FRAP measurements were then repeated in live cells. We first established the rate of passive permeation by expressing a signal-free GFP substrate. Bleaching of either the nucleus or the cytoplasm yielded identical time constants in each cell tested (nine cells), ∼40 s (Fig. S7). It is simple to show that the time constant should be $p{\left(\left[1/v_N\right]+\left[1/v_C\right]\right)}^{-1}$ according to simple diffusion theory, from which we obtain a permeability of $p\approx 20$ μm³/s. (This is larger than the value obtained in permeabilized cells with Xenopus egg extract, but of similar order.) FRAP was then repeated for cells expressing GFP-NES (17 cells). Several examples are shown in Fig. 5 B for different N/C ratios. In comparison with the permeabilized-cell assay, higher cytoplasmic concentrations were supported before saturation of the export system occurred, yet the trend is identical to that seen in permeabilized cells. When N/C < 1, recovery is very fast, but when N/C = 1, it is equal to the passive time constant seen with signal-free GFP. These results appear in Fig. 5, C and D, plotted versus cytoplasmic concentration, ${\left[C_e\right]}_{SS}^C$, and N/C for comparison to the theory. The scatter is much larger than in the permeabilized-cell assay, but the same trend of a time constant increasing in proportion to the steady-state N/C ratio is apparent. In addition, the CRM1 inhibitor leptomycin B (21) leads to equal concentrations (N/C = 1) and gives the same recovery time constant, ${\tau }_0$, as seen for the passive transport of GFP (six cells tested; see section 4-5 in the Supporting Material).

Figure 5.

FRAP in live cells expressing exogenous GFP-NES (17 cells), with presentation similar to that in Fig. 4 above.

Conclusions

In this work, we have formulated receptor-mediated nuclear export in a simple mathematical model of coupled transport equations. The model encompasses both active export and passive diffusion in one. Accounting for both modes is especially important in the study of nuclear export. As translation occurs in the cytoplasm, in principle nuclear exclusion would be sufficient to ensure cytoplasmic localization, and experimentally the two may be difficult to distinguish. The model is formally similar to a pump-leak model, proposed earlier for nuclear import (22), though it differs from our reversible import paradigm. Our model is solved self-consistently by standard methods and makes straightforward predictions for both steady state and dynamics. Although the complete analytical solutions involve complicated combinations of all the relevant input parameters, the model predictions simplify greatly in relevant limits and are in agreement with the experimental results. In particular, saturation of the N/C ratio at low concentration yields a measure of the permeability ratio, p/a, whereas the crossover concentration to export failure occurs at $\left[a/p\right]E_{SS}^N$.

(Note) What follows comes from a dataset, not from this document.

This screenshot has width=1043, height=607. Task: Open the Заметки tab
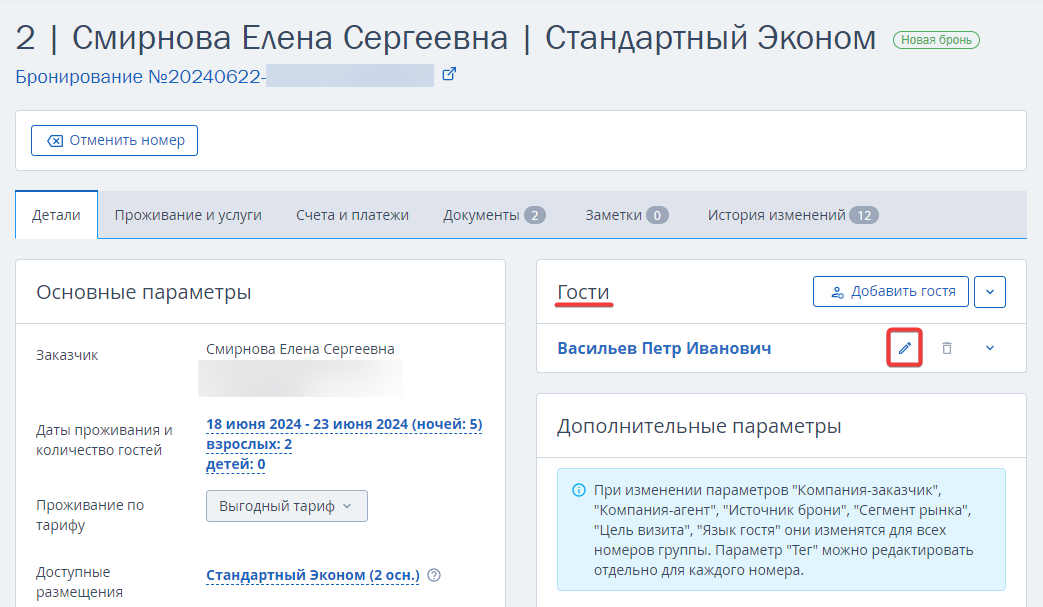click(x=627, y=215)
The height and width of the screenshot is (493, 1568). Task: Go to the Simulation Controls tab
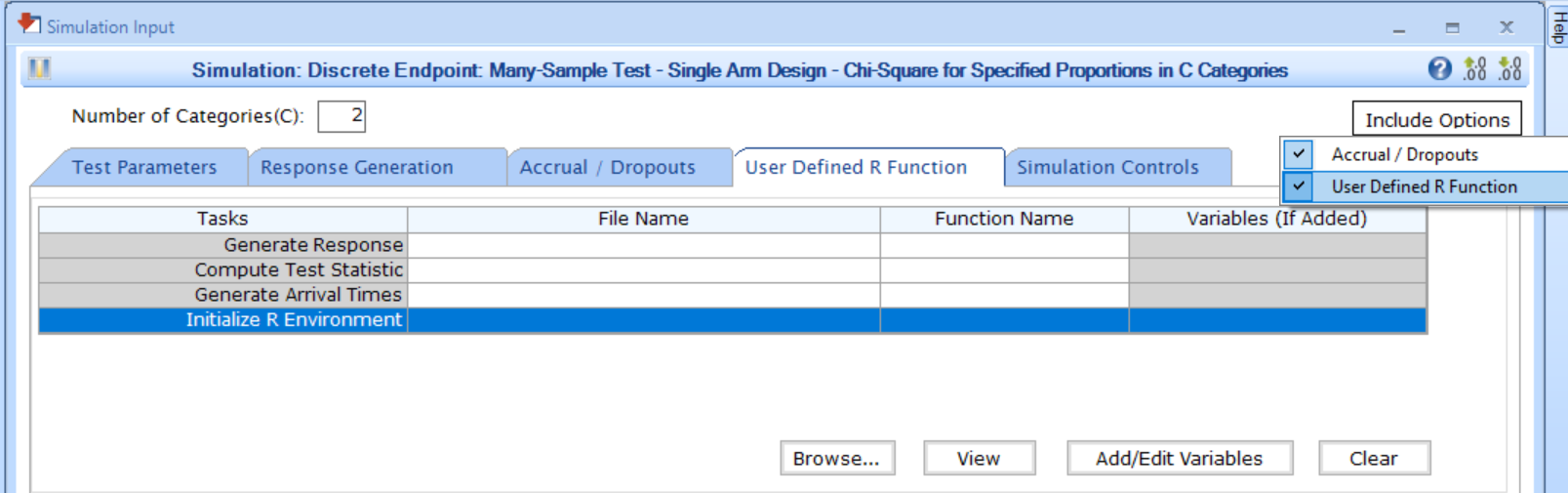tap(1106, 168)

The model and comparison with experiment highlight fundamental differences between mechanisms of receptor-mediated nuclear import and export. The first is that transport via exportin receptors is essentially irreversible, because of the enzymatic disruption of the exportin-cargo-RanGTP complex. Export kinetics are dominated by the permeability of the nuclear envelope, in contrast to import, where receptor binding represents the rate-limiting parameter. The export system steady-state shows a clearer saturation behavior and transition point than the import system, where it is asymptotically a Langmuir binding shape (6). Second, the influence of nonfluorescent competing cargoes, i.e., dark matter, is fundamentally different for export than for import in a tracer-based experiment such as FRAP. In the case of export, these cargoes effectively reduce the available RanGTP, whereas in import, their competition for transport receptors buffers the transport properties explicitly (6).The third difference is that the nuclear export system is very easily saturated in comparison with the import machinery. We find that export failure occurs even at submicromolar cargo concentration, to be compared with saturation of NLS-mediated import at several-micromolar concentration (9).